GO and KEGG pathway enrichment analyses were conducted to clarify the functions of the DEGs. Figure 1C highlighted the top 20 significantly enriched GO terms. The top 5 enriched GO terms were “DNA-binding transcription factor activity,” “negative regulation of apoptotic process,” “protein binding,” “RNA polymerase II cis-regulatory region sequence-specific DNA binding,” and “positive regulation of cell migration.” Terms of “positive regulation of cell migration,” “skeletal muscle cell differentiation,” and “negative regulation of myoblast differentiation,” which associated with muscle development were also involved. Figure 1D showed the top 20 significantly enriched KEGG pathway terms. The top 5 enriched terms were “bile secretion,” “antifolate resistance,” “cytokine-cytokine receptor interaction,” and “ovarian steroidogenesis,” and “steroid hormone biosynthesis.” The “purine metabolism” pathway were also included.

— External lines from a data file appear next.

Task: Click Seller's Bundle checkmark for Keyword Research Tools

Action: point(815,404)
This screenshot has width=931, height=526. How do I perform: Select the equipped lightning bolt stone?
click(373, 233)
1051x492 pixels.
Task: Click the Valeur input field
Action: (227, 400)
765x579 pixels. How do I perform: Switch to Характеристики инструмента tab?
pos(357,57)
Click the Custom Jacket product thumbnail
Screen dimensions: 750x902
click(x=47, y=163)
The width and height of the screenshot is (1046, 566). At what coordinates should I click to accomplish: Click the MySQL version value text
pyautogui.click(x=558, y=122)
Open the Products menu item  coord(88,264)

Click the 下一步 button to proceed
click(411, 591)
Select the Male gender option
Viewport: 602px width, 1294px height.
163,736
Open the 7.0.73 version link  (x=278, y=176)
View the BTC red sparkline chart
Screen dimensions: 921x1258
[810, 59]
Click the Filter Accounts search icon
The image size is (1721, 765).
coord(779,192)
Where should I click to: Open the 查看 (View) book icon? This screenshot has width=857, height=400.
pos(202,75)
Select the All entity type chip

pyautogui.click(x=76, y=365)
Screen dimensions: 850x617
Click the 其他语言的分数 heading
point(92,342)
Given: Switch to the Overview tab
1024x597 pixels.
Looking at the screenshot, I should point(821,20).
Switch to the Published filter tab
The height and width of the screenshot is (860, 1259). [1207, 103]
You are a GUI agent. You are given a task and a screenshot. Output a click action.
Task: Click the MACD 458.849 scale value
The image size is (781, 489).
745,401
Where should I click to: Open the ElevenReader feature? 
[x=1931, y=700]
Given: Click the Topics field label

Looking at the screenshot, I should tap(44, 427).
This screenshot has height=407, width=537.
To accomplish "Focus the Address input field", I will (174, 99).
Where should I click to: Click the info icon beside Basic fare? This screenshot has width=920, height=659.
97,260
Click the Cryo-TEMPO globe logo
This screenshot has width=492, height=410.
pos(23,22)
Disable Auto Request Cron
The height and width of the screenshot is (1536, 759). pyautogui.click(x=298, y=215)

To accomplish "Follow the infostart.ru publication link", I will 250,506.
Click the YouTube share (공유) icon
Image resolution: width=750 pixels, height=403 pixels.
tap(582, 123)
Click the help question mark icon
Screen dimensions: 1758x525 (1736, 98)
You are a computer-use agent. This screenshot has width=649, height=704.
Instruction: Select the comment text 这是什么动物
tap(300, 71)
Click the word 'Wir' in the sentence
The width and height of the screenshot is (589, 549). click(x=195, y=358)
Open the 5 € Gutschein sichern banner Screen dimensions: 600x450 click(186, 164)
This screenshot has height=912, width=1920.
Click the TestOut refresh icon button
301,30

We further summarized all differential GO terms related to skeletal muscle development and their related DEGs, as shown in Figure 2A. A cluster of 20 hub DEGs was identified based on 10 related GO terms. These DEGs include ANKRD1, ANKRD2, ATF3, CSPR3, CXCL9, CXCL10, PPARGC1A, FER1L5, FOS, GJA1, IFRD1, METRNL, MYF5, MYL3, MYMK, NMRK2, PITX2, TNFSF14, LOC121817478, and LOC101116972. These genes were further analyzed using gene-action network analysis using Cytoscape software. After analysis with the network analyzer plugin, 20 DEGs were ranked according to their importance in the DEGs cluster, with genes having a higher degree of correlation among the candidate DEGs represented by a darker hue (Figure 2B). To illustrate the connection between DEGs and pathways, we also annotated the changes in DEGs in the KEGG pathway diagram. Figure 2C summarized the purine metabolism pathway, the hub of 3.5.4.6 (adenosine monophosphate deaminase, AMPD), which is upstream of IMP, showed significantly increased.

To confirm the reliability of transcriptomic results, five hub DEGs were selected for RT-qPCR validation, including CSPR3, ANKRD1, IFRD1, PPARGC1A, and AMPD3. Notably, transcriptome profiling demonstrated that these DEGs were significantly upregulated in the AHO group relative to the O groups. Consistently, the RT-qPCR results also showed that the expression levels of these genes were all significantly increased in the AHO group compared to the O group, confirming the accuracy of the transcriptome results (Figure 3).